I'd rather redownload a 50GB Bluray movie once in a 3 years than download every Bluray movie RAR'd, and have to deal with extra time and processing and wasted HDD space.
That said, I've only had a corrupt file one time out of thousands, and it was part of a RAR set dl via usenet. Never had anything corrupt via Bittorrent that wasn't already corrupt on the seeder's system.
well thats why you use Pars on Usenet, it fixes them.
and hmm extra time and processing, 5 minutes tops to unrar, HDD space is really cheap these days. so i dont see the problem at all.
5 minutes of my life gone, lets say per week, equals a total of about two weeks lost in a lifetime. Considering that, statistically, I'm less than halfway through my life... I could very well lose more than a week of my life this way.
That said, I'm sure I'm wasting much much more by hanging out here(avoids the math).

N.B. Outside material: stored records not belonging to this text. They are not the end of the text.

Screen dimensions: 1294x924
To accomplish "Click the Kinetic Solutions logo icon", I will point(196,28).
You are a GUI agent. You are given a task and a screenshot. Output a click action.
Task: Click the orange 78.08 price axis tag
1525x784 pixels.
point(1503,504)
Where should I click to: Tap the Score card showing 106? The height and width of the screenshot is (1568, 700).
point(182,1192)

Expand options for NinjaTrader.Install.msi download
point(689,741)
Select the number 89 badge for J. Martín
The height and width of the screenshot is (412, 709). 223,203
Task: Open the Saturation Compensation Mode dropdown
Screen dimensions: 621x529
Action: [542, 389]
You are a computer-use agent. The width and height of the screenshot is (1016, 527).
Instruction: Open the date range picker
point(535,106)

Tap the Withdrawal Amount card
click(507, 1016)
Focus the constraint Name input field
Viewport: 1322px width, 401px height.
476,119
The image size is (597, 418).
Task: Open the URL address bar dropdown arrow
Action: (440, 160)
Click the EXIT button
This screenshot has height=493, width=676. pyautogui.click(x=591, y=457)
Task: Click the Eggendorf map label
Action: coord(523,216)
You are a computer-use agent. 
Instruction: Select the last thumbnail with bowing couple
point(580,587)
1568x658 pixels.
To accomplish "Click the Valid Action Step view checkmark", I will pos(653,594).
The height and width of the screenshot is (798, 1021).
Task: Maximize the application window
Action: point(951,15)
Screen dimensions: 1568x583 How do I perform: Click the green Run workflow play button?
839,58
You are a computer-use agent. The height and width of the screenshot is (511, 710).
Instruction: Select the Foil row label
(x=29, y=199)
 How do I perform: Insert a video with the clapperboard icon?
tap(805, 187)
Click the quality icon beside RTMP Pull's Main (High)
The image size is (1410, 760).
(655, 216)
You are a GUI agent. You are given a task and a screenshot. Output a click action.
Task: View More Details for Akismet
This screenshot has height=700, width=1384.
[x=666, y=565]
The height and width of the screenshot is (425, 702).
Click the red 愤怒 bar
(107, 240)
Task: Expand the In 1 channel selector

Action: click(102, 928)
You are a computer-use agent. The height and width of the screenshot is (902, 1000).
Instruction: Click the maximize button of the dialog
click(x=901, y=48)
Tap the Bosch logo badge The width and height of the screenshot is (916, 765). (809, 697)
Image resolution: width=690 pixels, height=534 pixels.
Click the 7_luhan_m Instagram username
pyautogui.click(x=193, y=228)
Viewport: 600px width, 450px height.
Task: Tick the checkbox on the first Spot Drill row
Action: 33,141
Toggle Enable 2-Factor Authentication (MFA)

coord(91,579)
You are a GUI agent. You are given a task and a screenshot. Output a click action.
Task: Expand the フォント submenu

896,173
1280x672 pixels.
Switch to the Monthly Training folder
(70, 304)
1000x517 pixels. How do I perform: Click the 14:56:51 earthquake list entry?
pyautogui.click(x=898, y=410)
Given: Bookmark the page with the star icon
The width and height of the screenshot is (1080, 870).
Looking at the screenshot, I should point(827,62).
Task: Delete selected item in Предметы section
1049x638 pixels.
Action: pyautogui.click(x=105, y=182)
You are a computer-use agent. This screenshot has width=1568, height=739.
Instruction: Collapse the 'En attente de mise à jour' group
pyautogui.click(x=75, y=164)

I always hate packaging. It's extra crap. That said, I actually sold or gave away all of my DVDs because I hated the idea of having that extra garbage around - I prefer to just have it in digital format on a more efficient storage platform, takes up less space that way. Yes, I'm a minimalist.
The Bittorrent protocol already has its ways to check the data which is being transferred. FTP doesn't have integrity check and it doesn't handle pieces as bittorrent, so if you get a corrupted file or the transfer is interrupted you must download the whole file again because the receiver has no way to know if the received file is complete or not. Usenet is even older than FTP and that's why the standard method of uploading binary content to Usenet is to first archive the files into RAR archives then create some parchive files. That's why RAR files exist, because most of the warez were/are created by their providers for either FTP sites or Newsgroups.
http://wiki.theory.org/index.php/Bit...File_Structure
The peer distributing a data file treats the file as a number of identically-sized pieces, typically between 64 kB and 4 MB each. The peer creates a checksum for each piece, using the SHA1 hashing algorithm, and records it in the torrent file. Pieces with sizes greater than 512 kB will reduce the size of a torrent file for a very large payload, but is claimed to reduce the efficiency of the protocol
Corruption of files could happen even with torrents. But it's pretty annoying to unrar my files after I download something. I don't have any problem to check the pieces of a torrent if it would ever be needed. Actually, I think I did it a couple of times, but I have had to unrar hundreds of times
personally imho the files should be rared especially the video files, apart from efficiency and security, there are many problems u can come across if video files are not rared.
Rarred or Unrarred? It does not matter at all to me.